**COMPLETE THE FOLLOWING:**
a. List every workflow that the post about ORCID says ORCID identifiers are being integrated into.
b. Write the next part of the post about ORCID, starting after its final sentence.

**DOCUMENT EXCERPT:**
___

Jumping in a little late...

David Lowe brought to my attention the recent discussion of ORCID and ISNI and 
VIAF on the CODE4LIB listserv.  I wanted to toss into the discussion a few more 
pieces of information about ORCID.

ORCID is user-driven, and as posters have noted individuals may register (for 
free) or their employers can create an ORCID record on their behalf. In 
addition, ORCID identifiers are being integrated into "publishing" (really, 
making public) workflows such as manuscript submission, grant application, 
hiring/on-boarding, thesis completion, dataset deposits, peer review, and 
more--so that it becomes a component of the metadata in a variety of records. 
ORCID also supports linkages to name variants (across languages) and other 
person identifiers such as Scopus Author ID, ResearcherID, and ISNI.  

As noted, there is some (limited) support for RDF.  We should be able to do 
more with this next year.  While ORCID does not have central library authority 
control, a consumer of ORCID information can obtain data provenance 
information. So, in addition to the linkages between the ORCID identifier and 
other identifiers (for people, research objects, and organizations), users may  
obtain the source of that linkage--whether the claim was made by the record 
holder, their employer, or a trusted third party such as a publisher.  We are 
currently working on functionality to support third-party assertions (by ORCID 
member organizations) on the individual self-assertions (more here: 
http://orcid.org/blog/2014/06/02/working-group-recommendations-multiple-assertions).

___

**DATA SHOWN:**

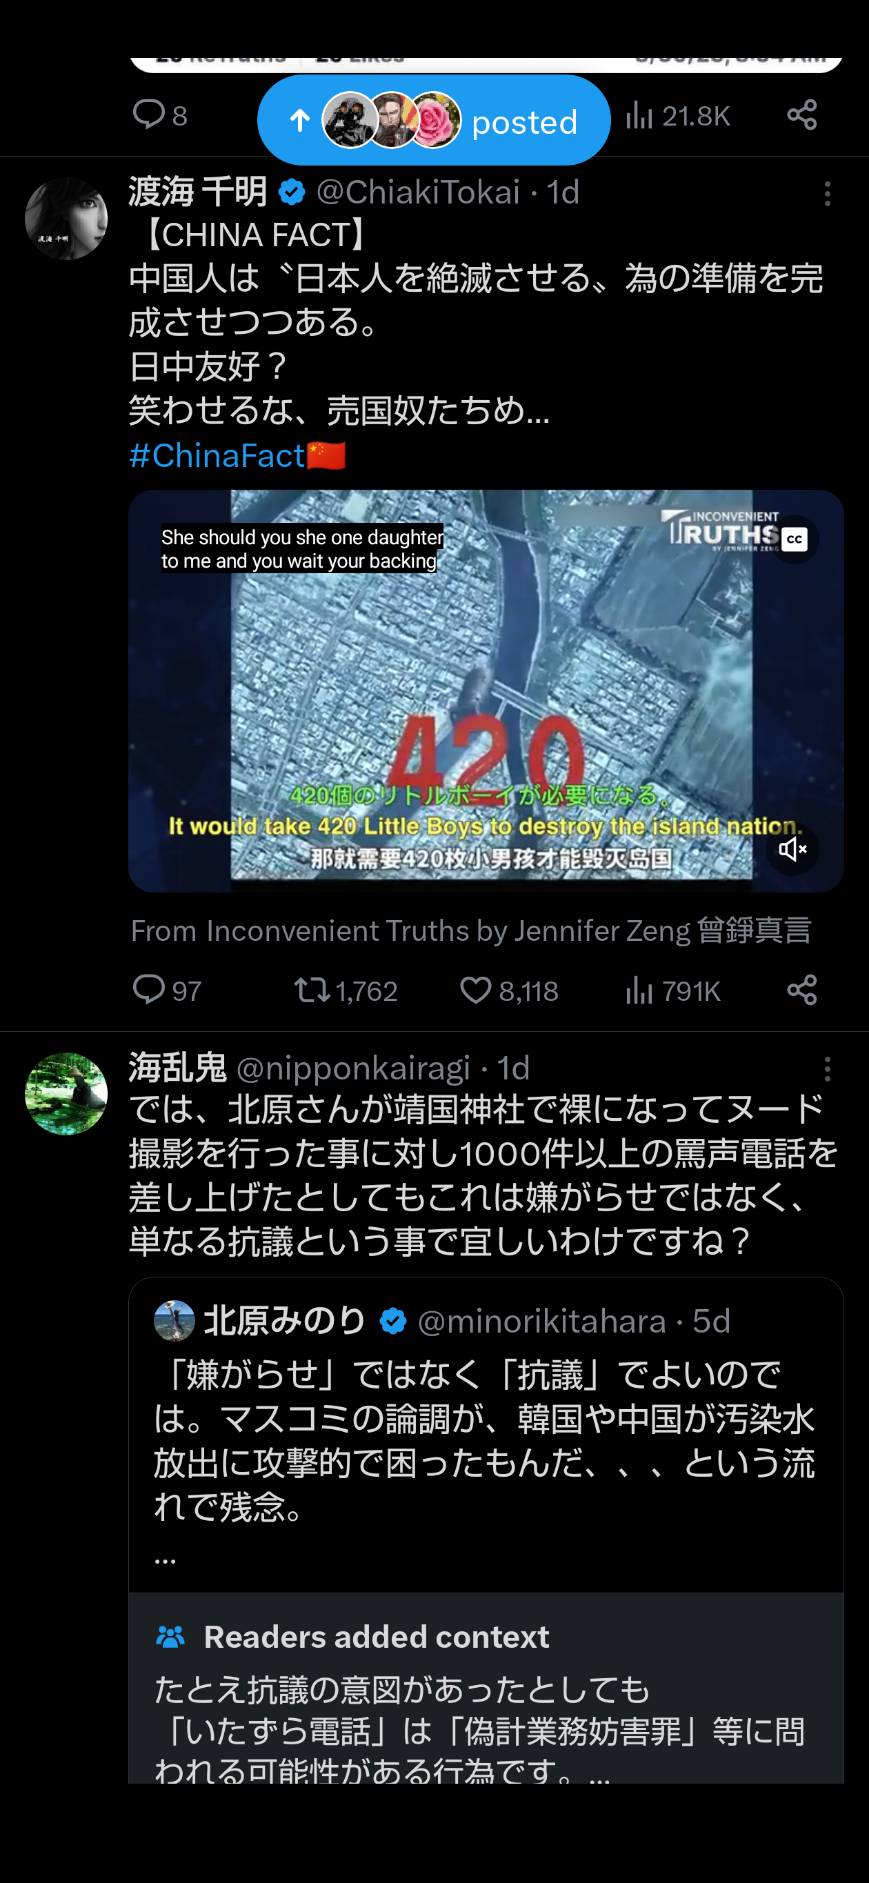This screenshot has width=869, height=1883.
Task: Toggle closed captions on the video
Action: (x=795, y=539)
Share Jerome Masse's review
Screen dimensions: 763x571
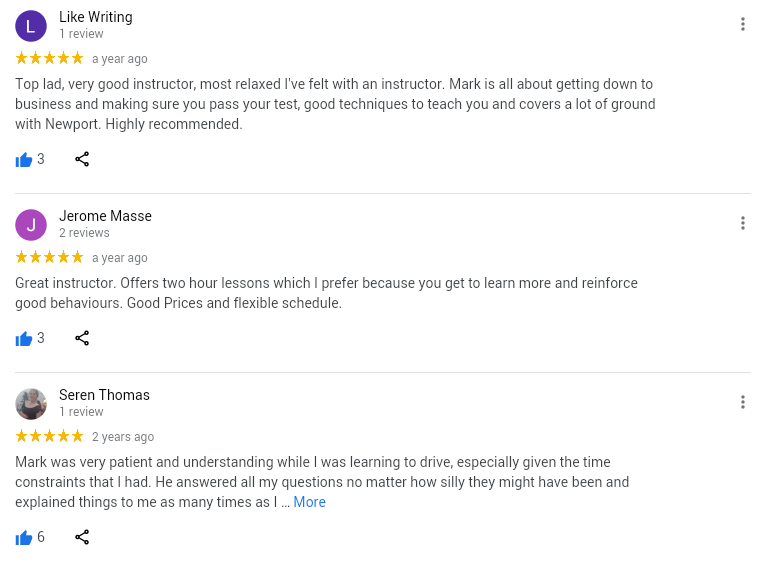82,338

___

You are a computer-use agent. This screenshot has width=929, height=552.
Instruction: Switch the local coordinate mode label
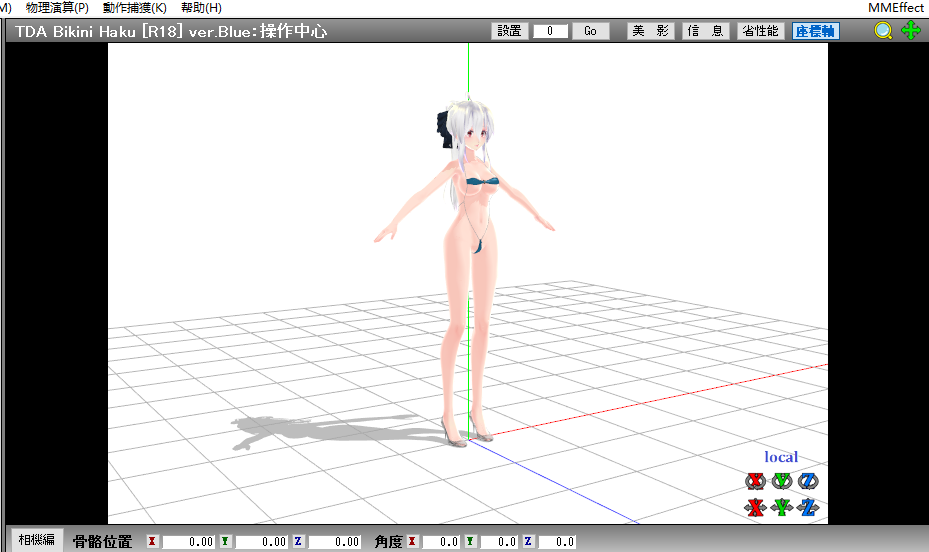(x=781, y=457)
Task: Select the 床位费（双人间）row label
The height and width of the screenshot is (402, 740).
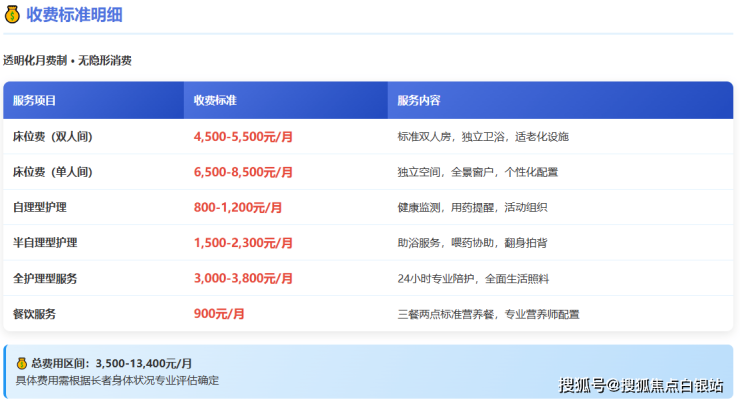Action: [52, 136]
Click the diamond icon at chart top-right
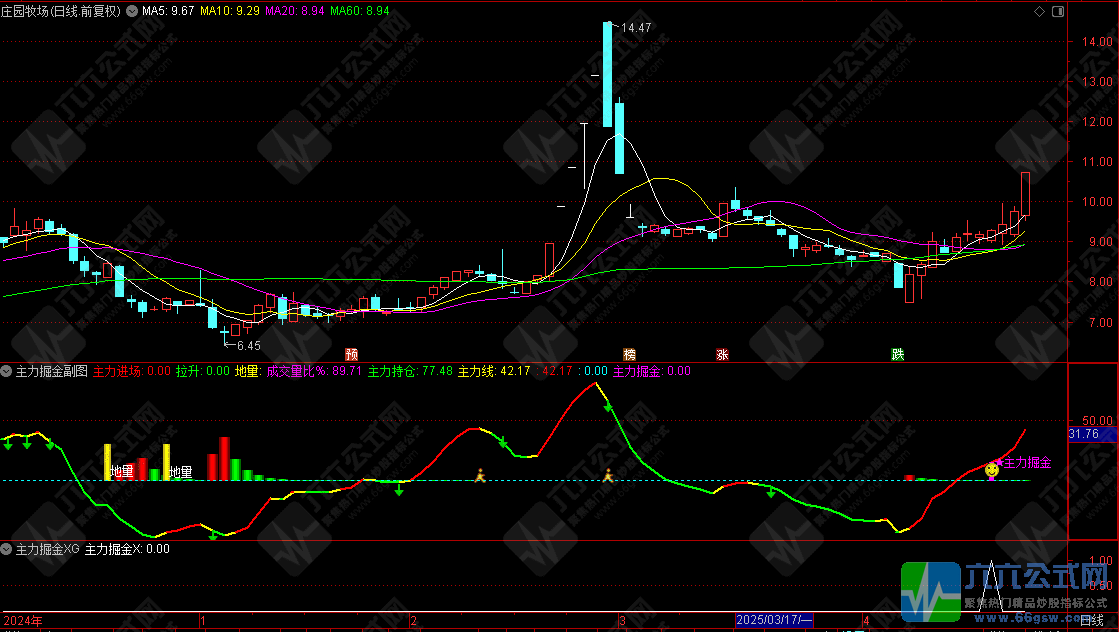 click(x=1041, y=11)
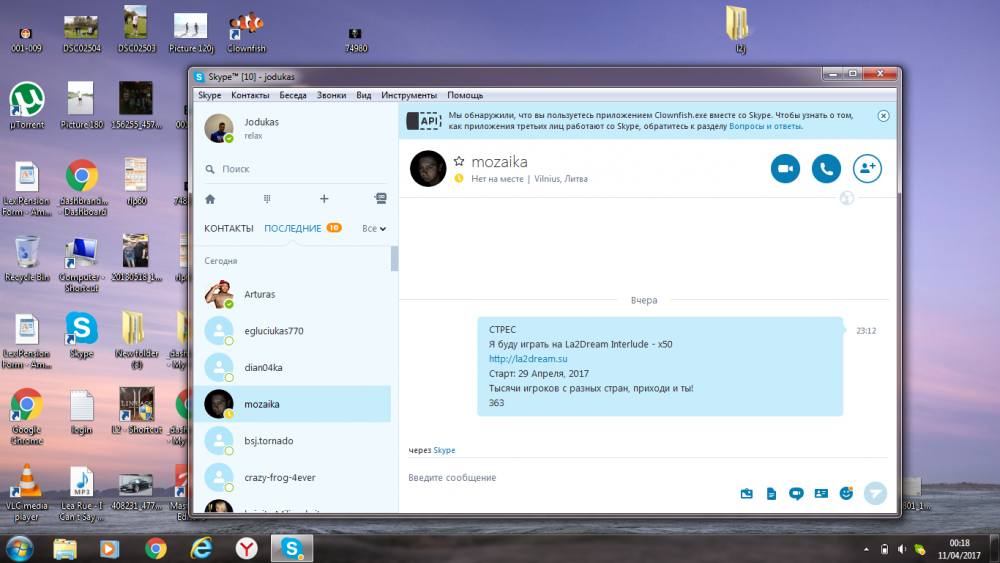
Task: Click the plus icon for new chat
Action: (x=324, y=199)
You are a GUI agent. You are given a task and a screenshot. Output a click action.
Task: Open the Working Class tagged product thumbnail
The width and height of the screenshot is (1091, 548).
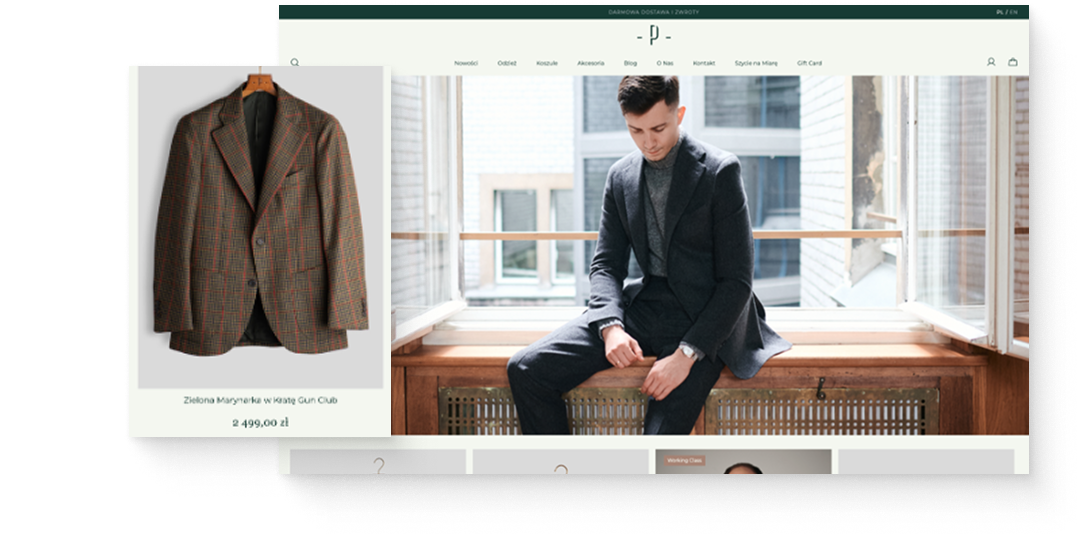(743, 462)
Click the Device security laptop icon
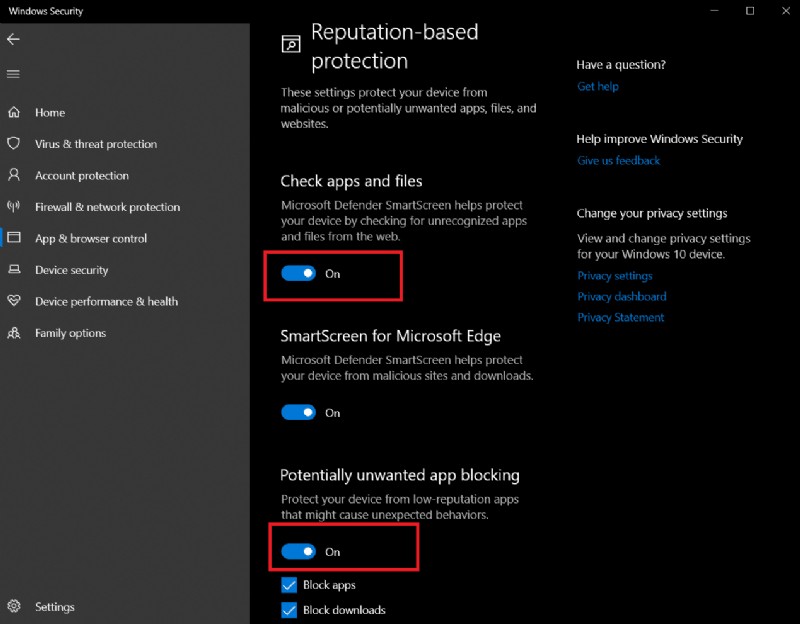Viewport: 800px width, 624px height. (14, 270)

___

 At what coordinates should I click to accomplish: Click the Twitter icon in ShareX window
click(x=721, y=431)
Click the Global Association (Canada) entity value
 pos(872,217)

___

**ANSWERS FOR THIS EXERCISE:**
a.
- Manuscript submission
- Grant application
- Hiring/on-boarding
- Thesis completion
- Dataset deposits
- Peer review

b.
ISNI, ORCID, and VIAF support different use cases, and power comes in working 
together to support interoperability between data systems.  For example, ISNI 
incorporates library authority control, necessary for managing records for 
deceased or otherwise inactive researchers.  Together, ISNI, ORCID, and VIAF 
provide the means for libraries, automated algorithms, and the researchers 
themselves to collaborate in managing the person disambiguation process.  ORCID 
and ISNI have been working together to support interoperability between the two 
systems, most recently by providing a tool to link a person's ISNI with their 
ORCID record (more on this collaboration here: 
http://www.isni.org/content/isni-and-orcid-sign-memo-understanding).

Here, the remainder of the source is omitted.